Apart from the unparalleled success of Murder on the Orient Express, the much-underrated screen version of Endless Night
had appeared in 1972. Despite Dame Agatha’s objection to a love scene at the close of the film, this adaptation remains a faithful treatment of the last great novel that Christie wrote. The previous year the last Christie play, Fiddlers Five (reduced to Fiddlers Three in a subsequent version in 1972), was staged, but its lack of critical and popular success ruled out a West End production. In 1973 Collins published Akhnaton, her historical play, written in 1937 but never performed; and her poetry collection, called simply Poems, was also issued in 1973.

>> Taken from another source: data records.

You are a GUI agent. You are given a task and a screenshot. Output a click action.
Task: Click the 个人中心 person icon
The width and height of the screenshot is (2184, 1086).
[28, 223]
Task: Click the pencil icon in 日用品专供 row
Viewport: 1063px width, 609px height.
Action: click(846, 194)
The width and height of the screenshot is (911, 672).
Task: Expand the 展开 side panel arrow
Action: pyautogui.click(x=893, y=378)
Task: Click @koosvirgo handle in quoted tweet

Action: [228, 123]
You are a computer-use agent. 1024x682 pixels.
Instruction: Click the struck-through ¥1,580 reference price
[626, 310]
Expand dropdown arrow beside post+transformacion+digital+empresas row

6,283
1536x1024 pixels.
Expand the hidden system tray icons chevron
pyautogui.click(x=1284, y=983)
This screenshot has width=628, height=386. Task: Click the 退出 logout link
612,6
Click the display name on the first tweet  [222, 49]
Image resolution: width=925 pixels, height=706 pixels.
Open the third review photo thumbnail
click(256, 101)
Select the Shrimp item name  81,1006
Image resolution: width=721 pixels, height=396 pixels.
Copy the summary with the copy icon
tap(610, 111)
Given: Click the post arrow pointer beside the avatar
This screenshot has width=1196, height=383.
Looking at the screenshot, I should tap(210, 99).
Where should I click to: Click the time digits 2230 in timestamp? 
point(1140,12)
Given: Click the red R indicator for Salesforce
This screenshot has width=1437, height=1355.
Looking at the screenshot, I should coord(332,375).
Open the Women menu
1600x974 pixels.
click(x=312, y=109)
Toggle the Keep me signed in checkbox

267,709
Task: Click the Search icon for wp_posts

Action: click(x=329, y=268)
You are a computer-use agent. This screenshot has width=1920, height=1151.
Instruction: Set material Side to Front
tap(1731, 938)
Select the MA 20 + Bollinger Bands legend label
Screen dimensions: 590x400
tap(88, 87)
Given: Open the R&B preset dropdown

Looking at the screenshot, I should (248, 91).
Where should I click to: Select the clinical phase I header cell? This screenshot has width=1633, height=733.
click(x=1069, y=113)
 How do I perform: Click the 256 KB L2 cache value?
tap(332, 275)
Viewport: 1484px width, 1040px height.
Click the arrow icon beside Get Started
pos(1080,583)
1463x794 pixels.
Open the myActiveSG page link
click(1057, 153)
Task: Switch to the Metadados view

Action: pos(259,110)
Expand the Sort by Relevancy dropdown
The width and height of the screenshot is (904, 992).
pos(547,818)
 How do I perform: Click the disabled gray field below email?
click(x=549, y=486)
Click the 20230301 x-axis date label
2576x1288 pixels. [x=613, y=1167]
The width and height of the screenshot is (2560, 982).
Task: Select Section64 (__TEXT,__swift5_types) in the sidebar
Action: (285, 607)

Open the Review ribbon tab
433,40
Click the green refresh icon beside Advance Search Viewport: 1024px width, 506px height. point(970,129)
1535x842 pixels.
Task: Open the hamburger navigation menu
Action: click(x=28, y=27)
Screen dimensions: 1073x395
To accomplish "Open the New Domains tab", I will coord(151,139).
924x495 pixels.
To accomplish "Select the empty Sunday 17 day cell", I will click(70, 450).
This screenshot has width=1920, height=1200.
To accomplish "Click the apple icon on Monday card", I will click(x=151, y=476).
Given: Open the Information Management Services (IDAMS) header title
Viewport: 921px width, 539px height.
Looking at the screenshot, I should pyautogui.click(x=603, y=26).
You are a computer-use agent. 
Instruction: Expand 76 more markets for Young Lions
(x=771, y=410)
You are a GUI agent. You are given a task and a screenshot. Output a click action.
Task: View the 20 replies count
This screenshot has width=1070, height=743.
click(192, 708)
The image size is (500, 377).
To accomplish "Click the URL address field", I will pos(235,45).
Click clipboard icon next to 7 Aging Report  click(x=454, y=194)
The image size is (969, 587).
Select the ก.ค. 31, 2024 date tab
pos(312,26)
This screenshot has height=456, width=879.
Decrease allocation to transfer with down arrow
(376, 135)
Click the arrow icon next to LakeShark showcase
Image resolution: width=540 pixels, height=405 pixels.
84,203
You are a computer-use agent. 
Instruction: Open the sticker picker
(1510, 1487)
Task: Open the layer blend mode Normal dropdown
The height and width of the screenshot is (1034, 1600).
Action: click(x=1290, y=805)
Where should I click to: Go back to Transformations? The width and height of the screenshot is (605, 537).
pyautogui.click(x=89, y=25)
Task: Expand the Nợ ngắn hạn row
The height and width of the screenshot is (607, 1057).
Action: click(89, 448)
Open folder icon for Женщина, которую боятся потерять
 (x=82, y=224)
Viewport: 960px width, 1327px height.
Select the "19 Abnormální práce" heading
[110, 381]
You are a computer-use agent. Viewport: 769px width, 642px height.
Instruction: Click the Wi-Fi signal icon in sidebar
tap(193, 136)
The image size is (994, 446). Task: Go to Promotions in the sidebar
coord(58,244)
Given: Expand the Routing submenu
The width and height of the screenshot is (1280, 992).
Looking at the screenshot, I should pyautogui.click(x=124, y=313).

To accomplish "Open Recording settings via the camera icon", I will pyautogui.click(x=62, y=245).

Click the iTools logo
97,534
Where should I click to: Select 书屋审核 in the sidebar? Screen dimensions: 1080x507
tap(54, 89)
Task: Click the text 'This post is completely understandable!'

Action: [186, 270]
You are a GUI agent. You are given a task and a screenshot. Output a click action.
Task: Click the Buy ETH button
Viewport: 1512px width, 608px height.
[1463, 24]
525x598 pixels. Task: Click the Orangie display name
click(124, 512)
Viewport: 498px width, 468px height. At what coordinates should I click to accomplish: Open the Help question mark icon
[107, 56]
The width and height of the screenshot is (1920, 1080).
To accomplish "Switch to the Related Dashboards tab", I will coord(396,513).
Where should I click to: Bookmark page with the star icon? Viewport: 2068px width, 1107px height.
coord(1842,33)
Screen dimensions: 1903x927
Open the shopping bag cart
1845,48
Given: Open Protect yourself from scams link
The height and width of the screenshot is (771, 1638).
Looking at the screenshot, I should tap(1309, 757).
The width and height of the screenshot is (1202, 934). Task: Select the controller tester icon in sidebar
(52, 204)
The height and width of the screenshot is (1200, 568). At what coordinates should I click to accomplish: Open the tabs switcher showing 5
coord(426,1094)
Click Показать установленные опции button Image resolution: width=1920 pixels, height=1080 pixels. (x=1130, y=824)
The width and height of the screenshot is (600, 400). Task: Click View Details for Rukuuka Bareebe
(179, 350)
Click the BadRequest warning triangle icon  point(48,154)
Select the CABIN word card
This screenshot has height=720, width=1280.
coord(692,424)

The final six years of Agatha Christie’s life saw some of her greatest successes – her damehood, the universal successes, in two separate spheres, of Murder on the Orient Express and Curtain – but also the publication of some of her weakest titles. But by then it didn’t matter. Such was the esteem and affection in which she was held by her worldwide audience that anything written by Agatha Christie was avidly bought by a multitude of her fans, many of whom had had a lifelong relationship with her.
Passenger to Frankfurt
15 September 1970
* * *
Diverted by fog to Frankfurt Airport, Sir Stafford Nye agrees to the fantastic suggestion of a fellow passenger. On his return to England he realises that he has become involved in something of international importance – but what? A further assignation leaves him little wiser. What is Benvo? And who is Siegfried?
* * *
Published on her eightieth birthday, this was claimed to be Agatha Christie’s eightieth book and, despite the dismay with which the manuscript was greeted by both her family and her publishers, it went straight into the best-seller lists and remained there for over six months. The publicity attendant on the ‘coincidence’ of her birthday and her latest production certainly helped, but Passenger to Frankfurt remains the most extraordinary book she ever wrote. Described, wisely, on the title page as ‘An Extravaganza’ – the description went some way towards mitigating the disappointment felt by both publishers and devotees – and showing little evidence of the ingenuity with which her name is still associated, this tale of international terrorism and engineered anarchy is difficult to write about honestly. Most fans, myself included, consider it an aberration and, but for the fact that it is an ‘Agatha Christie’, would never have read it the first time, let alone re-read it over the 40 years since its first appearance. Like other weaker novels from the same era, it begins with a compelling, if somewhat implausible, situation, but it degenerates into total unbelievability long before the end. Only in the closing pages of Chapter 23, with the unmasking of a completely unexpected, albeit incredible, villainess is there a very faint trace of the Christie magic.